**REQUIRED WORK:** Starting at the first line and ending at the last, repeat the material word for word.

-.-.-

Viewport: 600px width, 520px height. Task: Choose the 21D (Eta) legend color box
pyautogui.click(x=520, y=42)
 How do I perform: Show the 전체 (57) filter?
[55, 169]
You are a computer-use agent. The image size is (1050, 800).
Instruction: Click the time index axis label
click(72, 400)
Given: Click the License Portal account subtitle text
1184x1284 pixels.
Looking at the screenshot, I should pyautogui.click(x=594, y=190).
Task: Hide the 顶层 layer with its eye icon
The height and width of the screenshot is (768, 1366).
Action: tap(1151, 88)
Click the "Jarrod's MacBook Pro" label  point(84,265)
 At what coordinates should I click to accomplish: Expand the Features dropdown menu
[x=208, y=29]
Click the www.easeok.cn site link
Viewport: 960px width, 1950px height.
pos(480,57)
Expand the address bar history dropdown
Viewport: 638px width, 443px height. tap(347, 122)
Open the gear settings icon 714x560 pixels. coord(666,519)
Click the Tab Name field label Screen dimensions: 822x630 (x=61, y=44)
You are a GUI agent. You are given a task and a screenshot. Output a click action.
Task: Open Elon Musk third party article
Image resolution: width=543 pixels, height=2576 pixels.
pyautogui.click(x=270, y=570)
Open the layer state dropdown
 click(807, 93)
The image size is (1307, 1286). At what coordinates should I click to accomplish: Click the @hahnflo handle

-.-.-

**EXPECTED ANSWER:**
Viewport: 600px width, 520px height. Task: Choose the 21D (Eta) legend color box
pyautogui.click(x=520, y=42)
 How do I perform: Show the 전체 (57) filter?
[55, 169]
You are a computer-use agent. The image size is (1050, 800).
Instruction: Click the time index axis label
click(72, 400)
Given: Click the License Portal account subtitle text
1184x1284 pixels.
Looking at the screenshot, I should pyautogui.click(x=594, y=190).
Task: Hide the 顶层 layer with its eye icon
The height and width of the screenshot is (768, 1366).
Action: tap(1151, 88)
Click the "Jarrod's MacBook Pro" label  point(84,265)
 At what coordinates should I click to accomplish: Expand the Features dropdown menu
[x=208, y=29]
Click the www.easeok.cn site link
Viewport: 960px width, 1950px height.
pos(480,57)
Expand the address bar history dropdown
Viewport: 638px width, 443px height. tap(347, 122)
Open the gear settings icon 714x560 pixels. coord(666,519)
Click the Tab Name field label Screen dimensions: 822x630 (x=61, y=44)
You are a GUI agent. You are given a task and a screenshot. Output a click action.
Task: Open Elon Musk third party article
Image resolution: width=543 pixels, height=2576 pixels.
pyautogui.click(x=270, y=570)
Open the layer state dropdown
 click(807, 93)
The image size is (1307, 1286). At what coordinates should I click to accomplish: Click the @hahnflo handle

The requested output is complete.